Department of Physics and Astronomy, Department of Biochemistry, Dalton Cardiovascular Research Center, Informatics Institute, University of Missouri, Columbia, Missouri, 65211.
Proteins. 2013 Dec;81(12):2183-91. doi: 10.1002/prot.24435. Epub 2013 Nov 14.
Inclusion of entropy is important and challenging for protein-protein binding prediction. Here, we present a statistical mechanics-based approach to empirically consider the effect of orientational entropy. Specifically, we globally sample the possible binding orientations based on a simple shape-complementarity scoring function using an FFT-type docking method. Then, for each generated orientation, we calculate the probability through the partition function of the ensemble of accessible states, which are assumed to be represented by the set of nearby binding modes. For each mode, the interaction energy is calculated using our ITScorePP scoring function that was developed in our laboratory based on principles of statistical mechanics. Using the above protocol, we present the results of our participation in Rounds 22-27 of the Critical Assessment of PRedicted Interactions (CAPRI) experiment for 10 targets (T46-T58). Additional experimental information, such as low-resolution small-angle X-ray scattering data, was used when available. In the prediction (or docking) experiments of the 10 target complexes, we achieved correct binding modes for six targets: one with high accuracy (T47), two with medium accuracy (T48 and T57), and three with acceptable accuracy (T49, T50, and T58). In the scoring experiments of seven target complexes, we obtained correct binding modes for six targets: one with high accuracy (T47), two with medium accuracy (T49 and T50), and three with acceptable accuracy (T46, T51, and T53).
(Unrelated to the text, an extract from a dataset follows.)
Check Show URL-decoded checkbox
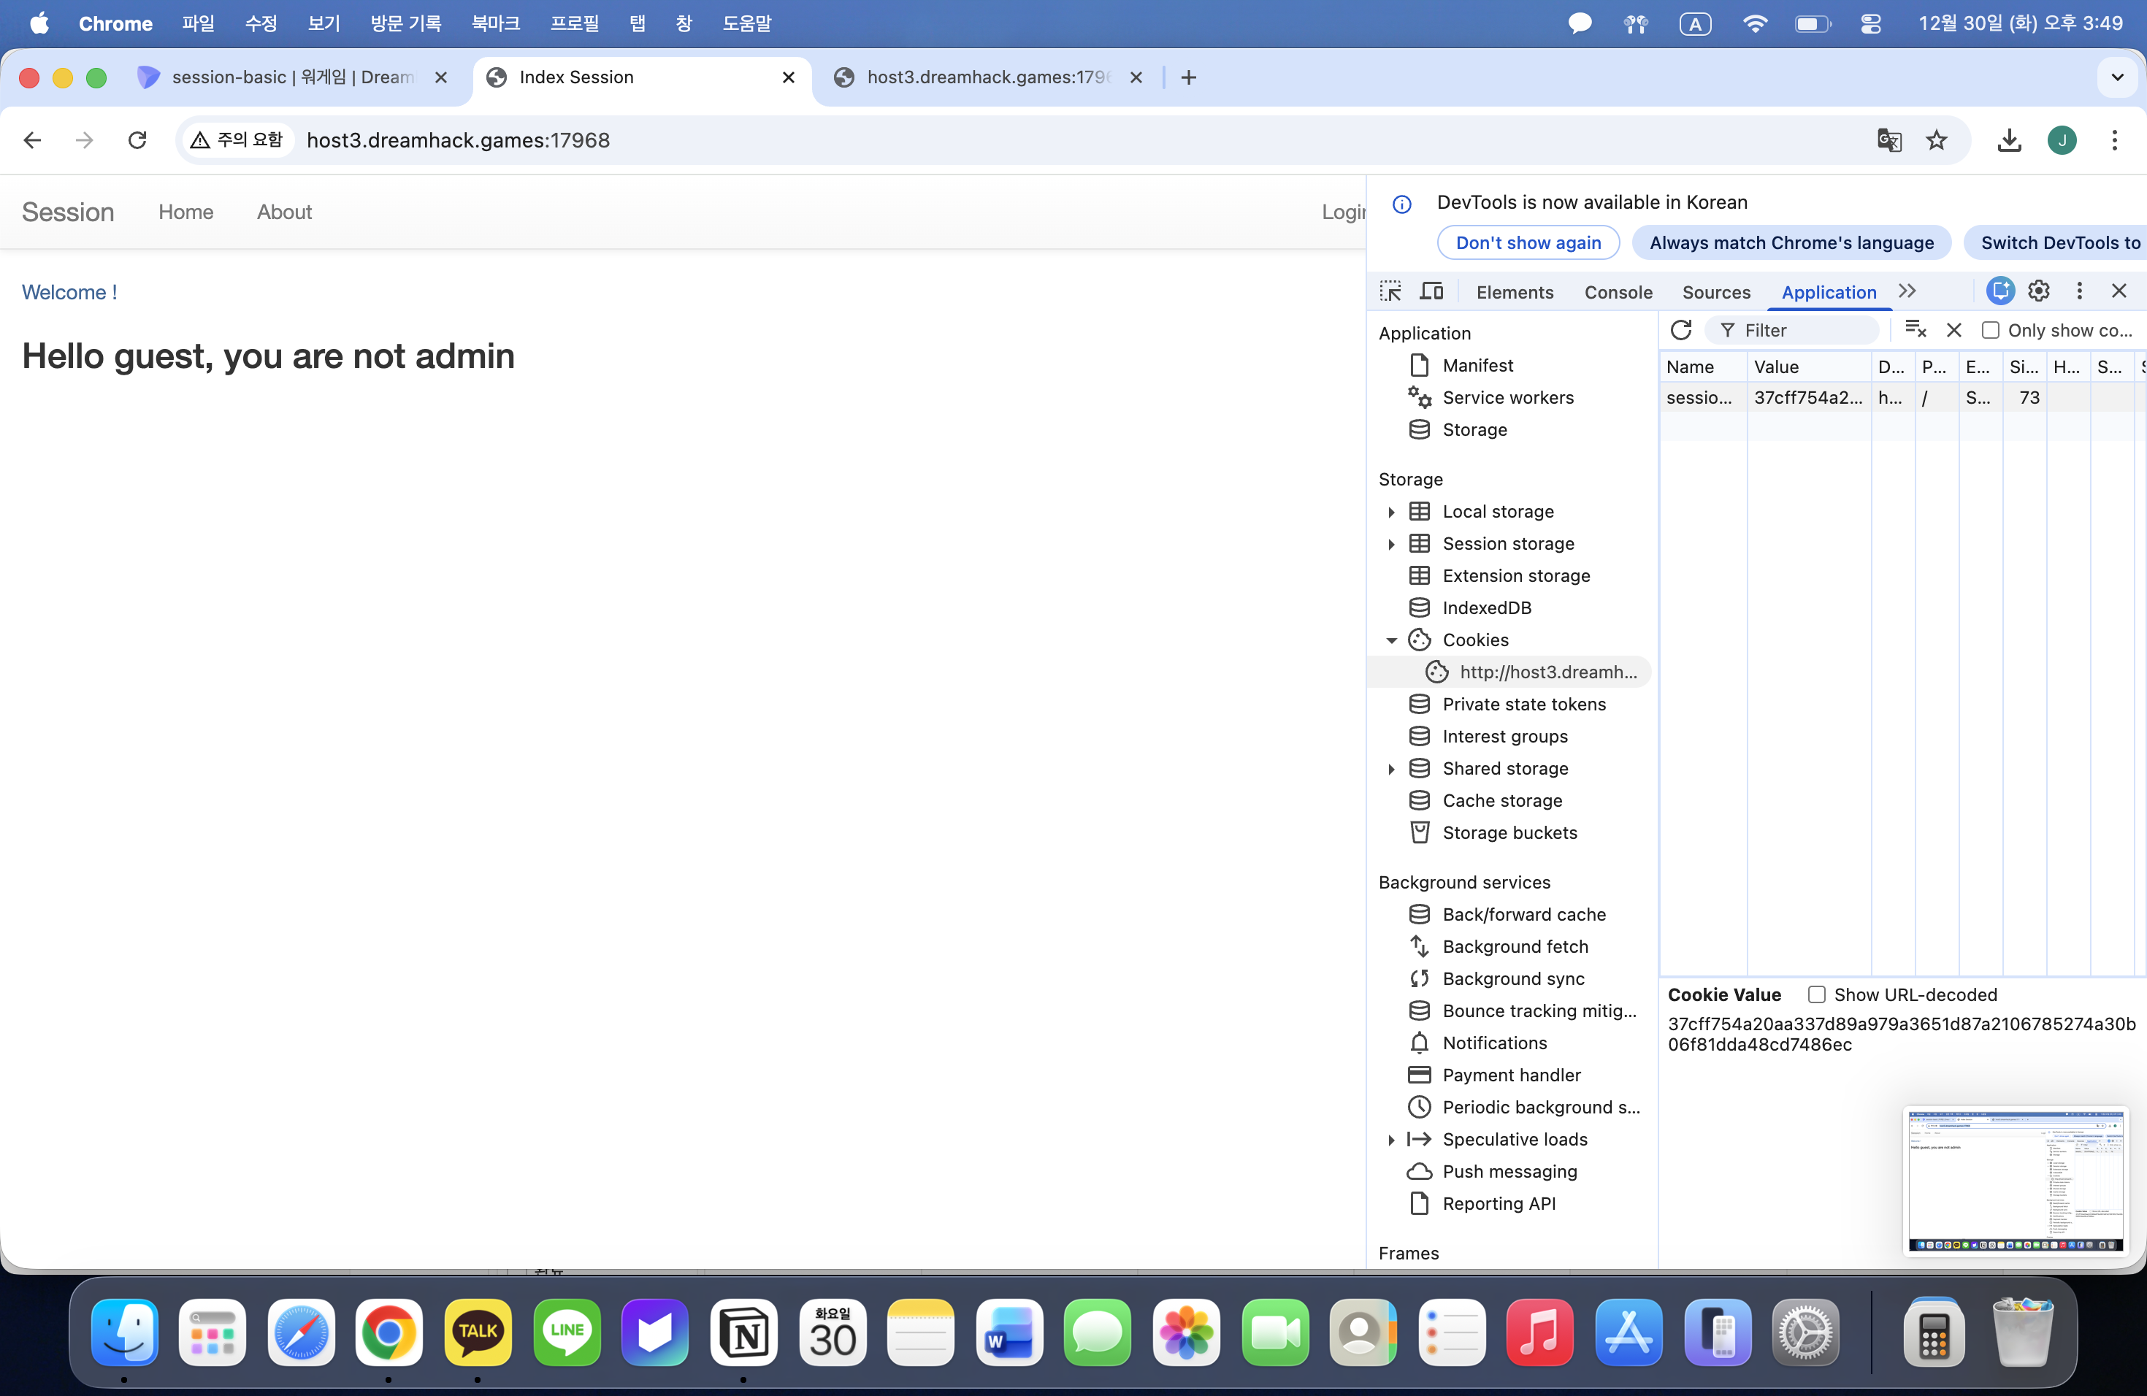The height and width of the screenshot is (1396, 2147). click(1816, 994)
纳入熵对于蛋白质-蛋白质结合预测很重要且具有挑战性。在这里,我们提出了一种基于统计力学的方法,可以从经验上考虑取向熵的影响。具体来说,我们根据基于形状互补性评分函数的简单方法,使用 FFT 类型的对接方法全局采样可能的结合方向。然后,对于每个生成的方向,我们通过可及状态的系综的配分函数计算概率,假设这些状态由附近的结合模式集表示。对于每个模式,使用我们在实验室中基于统计力学原理开发的 ITScorePP 评分函数计算相互作用能。使用上述方案,我们介绍了我们在第 22-27 轮 Critical Assessment of PRedicted Interactions (CAPRI) 实验中针对 10 个靶标 (T46-T58) 的结果。当有可用的额外实验信息(如低分辨率小角 X 射线散射数据)时,将其用于实验。在 10 个靶标复合物的预测(或对接)实验中,我们对六个靶标实现了正确的结合模式:一个具有高精度 (T47),两个具有中等精度 (T48 和 T57),三个具有可接受精度 (T49、T50 和 T58)。在七个靶标复合物的评分实验中,我们获得了六个靶标正确的结合模式:一个具有高精度 (T47),两个具有中等精度 (T49 和 T50),三个具有可接受精度 (T46、T51 和 T53)。